** Start RAW DATA **

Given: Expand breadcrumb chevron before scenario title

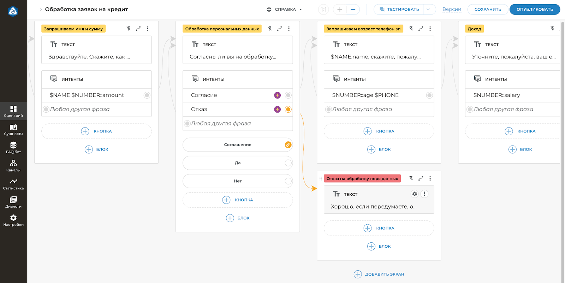Looking at the screenshot, I should pos(41,10).
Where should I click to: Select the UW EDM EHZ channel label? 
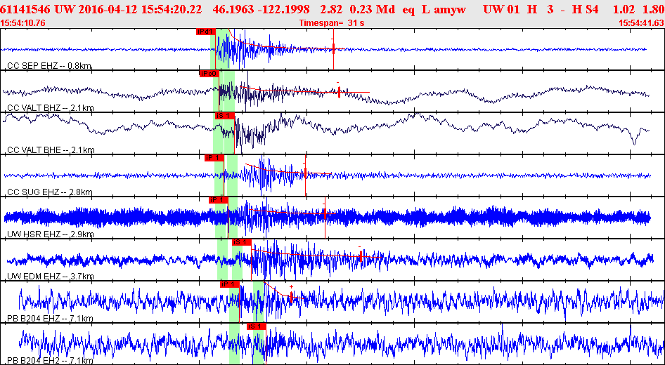pyautogui.click(x=50, y=277)
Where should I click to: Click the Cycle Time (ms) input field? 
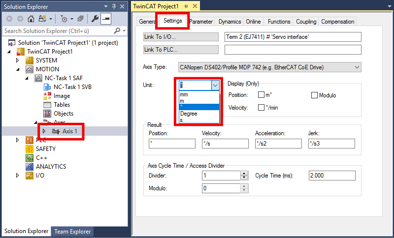[331, 176]
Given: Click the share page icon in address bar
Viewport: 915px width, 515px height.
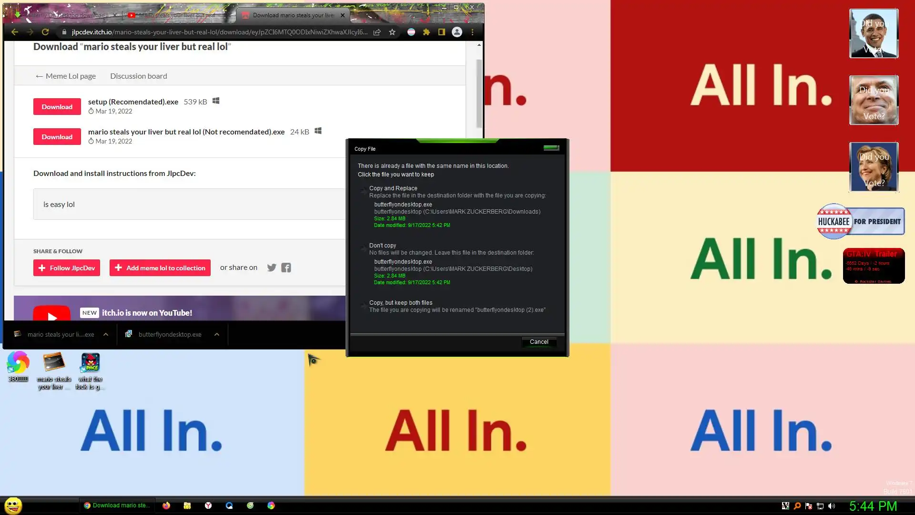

** End RAW DATA **

* [SHORT TASK]: Reproduce every item above line for line, with no changes, and omit the pictures.

* [FINAL RESULT]:
Given: Expand breadcrumb chevron before scenario title

Looking at the screenshot, I should pos(41,10).
Where should I click to: Select the UW EDM EHZ channel label? 
pyautogui.click(x=50, y=277)
Where should I click to: Click the Cycle Time (ms) input field? 
[331, 176]
Given: Click the share page icon in address bar
Viewport: 915px width, 515px height.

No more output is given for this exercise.